Biergenuss und Badefreuden

Keine Wanne und keine Wassererwärmungsmöglichkeit zuhause? Die Hofgürtlerswitwe Catharina Franke bot seit 1824 Wannenbäder nebst Erfrischungen an (16 Kreuzer für das Bad, drei Kreuzer Trinkgeld, zwei Kreuzer für ein Handtuch). Im Badgarten in der Mühlstraße – er war Kult in der Stadt – gab es Bier, Bäder, Nachmittags- und Nachtmusik. In der Badeanstalt im „Englischen Garten“ in der Asperger Straße ließen sich die Badegäste sich russische und türkische Dampfbäder oder Milch- und Molkekuren verabreichen. Und die Kommissärs-Witwe Bertha Senghas beförderte das Wasser für ihre private Badeanstalt in der Schillerstraße, das Charlottenbad, per Gasmotor aus dem hauseigenen Brunnen in ihre Wannen.
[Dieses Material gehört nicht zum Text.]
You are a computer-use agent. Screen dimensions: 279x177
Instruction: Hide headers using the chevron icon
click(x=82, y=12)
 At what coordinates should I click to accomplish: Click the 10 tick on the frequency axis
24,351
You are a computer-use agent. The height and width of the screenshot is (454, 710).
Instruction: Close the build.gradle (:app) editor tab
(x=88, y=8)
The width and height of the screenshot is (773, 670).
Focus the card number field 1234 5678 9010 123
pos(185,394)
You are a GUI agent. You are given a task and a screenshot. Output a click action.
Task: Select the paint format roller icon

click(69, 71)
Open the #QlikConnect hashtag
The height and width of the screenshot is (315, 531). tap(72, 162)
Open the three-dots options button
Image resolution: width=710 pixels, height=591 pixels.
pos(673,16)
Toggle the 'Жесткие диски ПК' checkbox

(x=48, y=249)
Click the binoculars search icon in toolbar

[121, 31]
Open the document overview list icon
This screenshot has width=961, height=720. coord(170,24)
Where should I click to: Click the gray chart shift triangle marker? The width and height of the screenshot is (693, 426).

Gar kein Wasser pumpen musste der Naturheilverein für seinen Badeplatz zwischen Eugenstraße und Alt-Württemberg-Allee, ein um das Jahr 1900 noch ruhiges und beschauliches Fleckchen: Bei der Anlage des Vereins, der einem Leben im Einklang mit der Natur huldigte, handelte es sich um ein Luft- und Sonnenbad.